Another caller: "The U.S. is in search of an empire and it will fall as the Romans did. Remember when Ali fought Foreman. He seemed asleep but when he woke up he was ferocious. So will the people wake up."
It is often said that this Administration can get away with war because unlike Vietnam, the casualties are few. True, only a few hundred battle casualties, unlike Vietnam. But battle casualties are not all. When wars end, the casualties keep mounting up—sickness, trauma. After the Vietnam War, veterans reported birth defects in their families due to the Agent Orange spraying in Vietnam. In the first Gulf War there were only a few hundred battle casualties, but the Veterans Administration reported recently that in the ten years following the Gulf War, 8,000 veterans died. About 200,000 of the 600,000 veterans of the Gulf War filed complaints about illnesses incurred from the weapons our government used in the war. In the current war, how many young men and women sent by Bush to liberate Iraq will come home with related illnesses?

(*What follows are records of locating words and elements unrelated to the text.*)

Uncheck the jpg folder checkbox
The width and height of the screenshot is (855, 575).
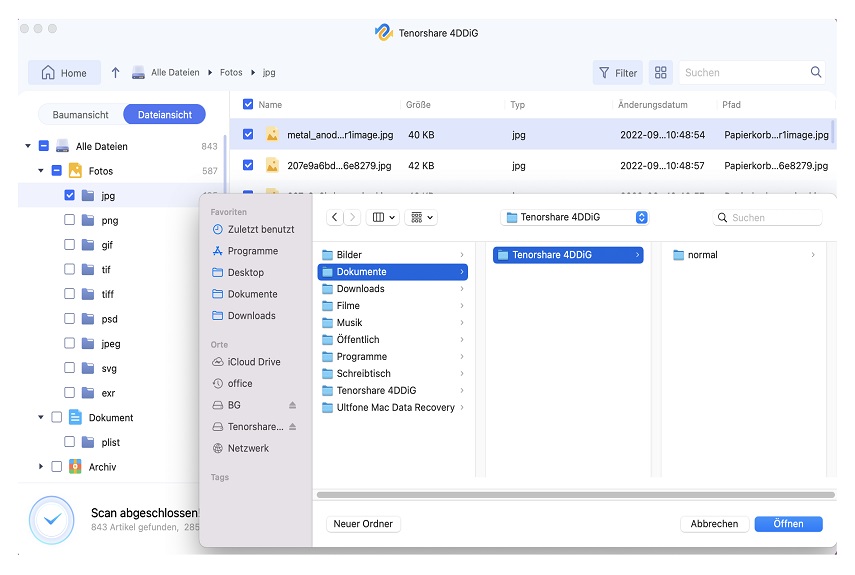(x=70, y=196)
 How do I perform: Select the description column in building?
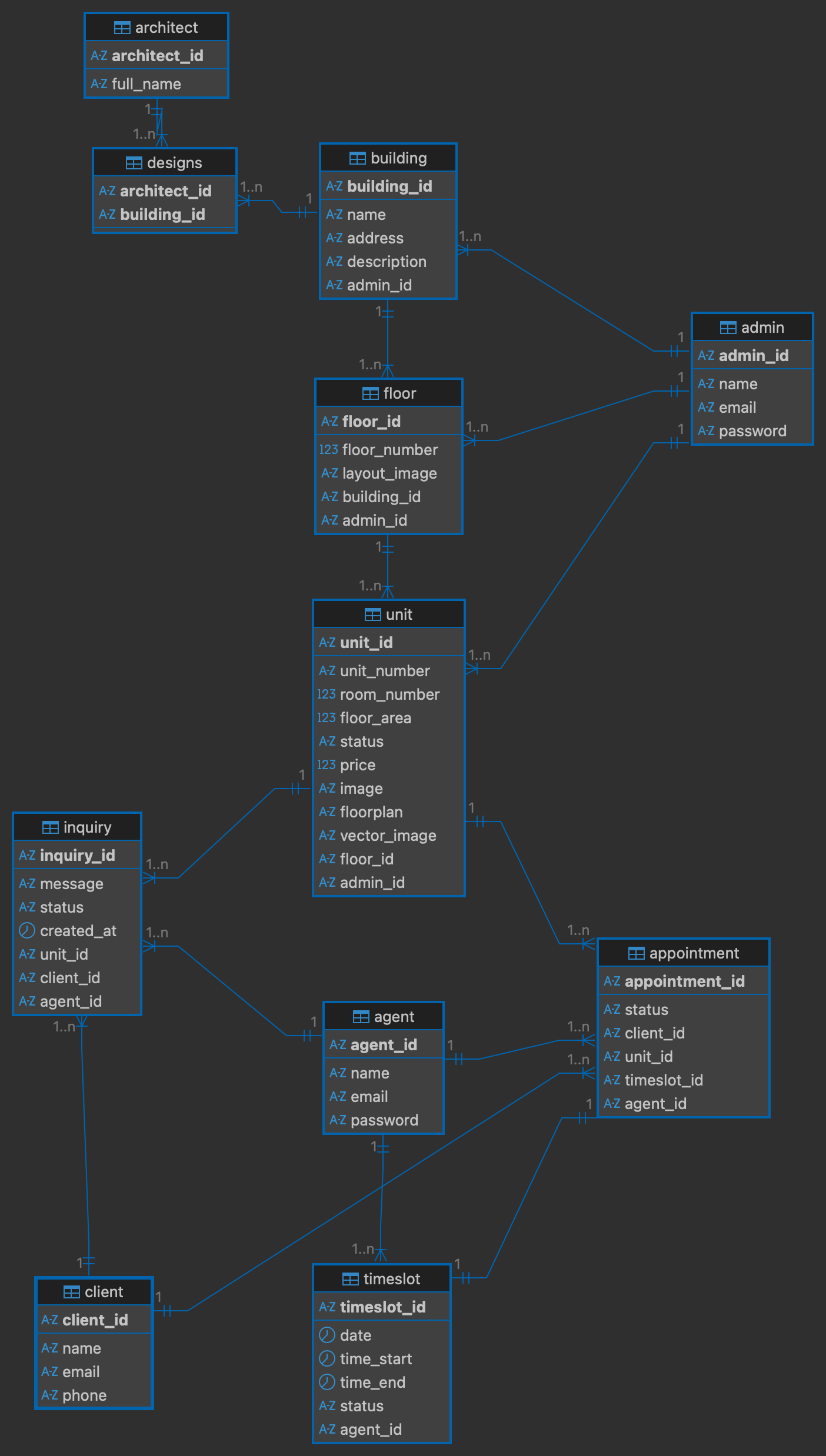387,262
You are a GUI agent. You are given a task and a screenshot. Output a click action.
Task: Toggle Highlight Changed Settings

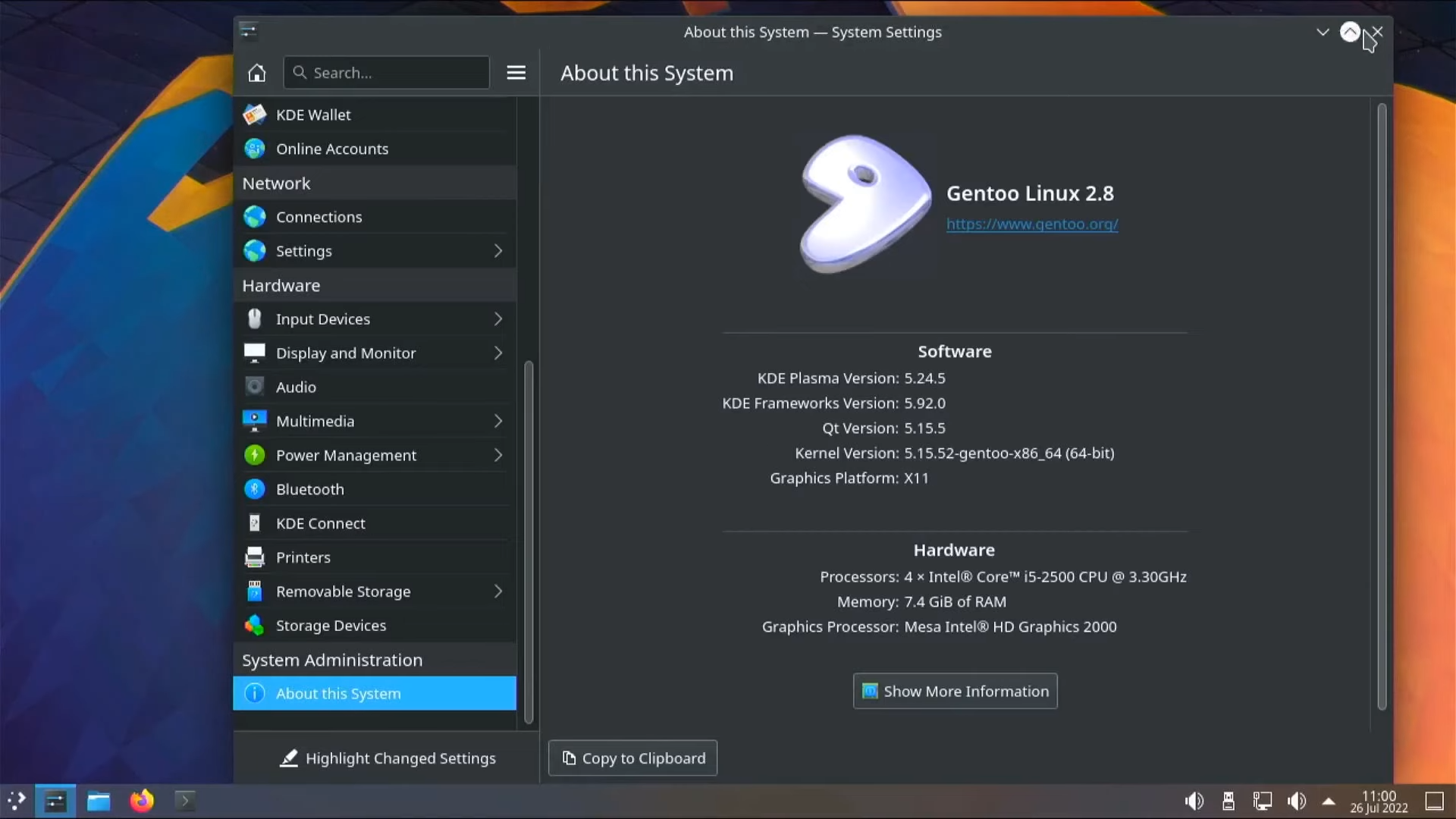(388, 758)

What is our job? To point all this out.
Human beings do not naturally support violence and terror. They do so only when they believe their lives or country are at stake. These were not at stake in the Iraq War. Bush lied to the American people about Saddam and his weapons. And when people learn the truth—as happened in the course of the Vietnam War—they will turn against the government. We who are for peace have the support of the rest of the world. The United States cannot indefinitely ignore the ten million people who protested around the world on February 15. The power of government—whatever weapons it possesses, whatever money it has at its disposal—is fragile. When it loses its legitimacy in the eyes of its people, its days are numbered.
We need to engage in whatever nonviolent actions appeal to us. There is no act too small, no act too bold. The history of social change is the history of millions of actions, small and large, coming together at critical points to create a power that governments cannot suppress. We find ourselves today at one of those critical points.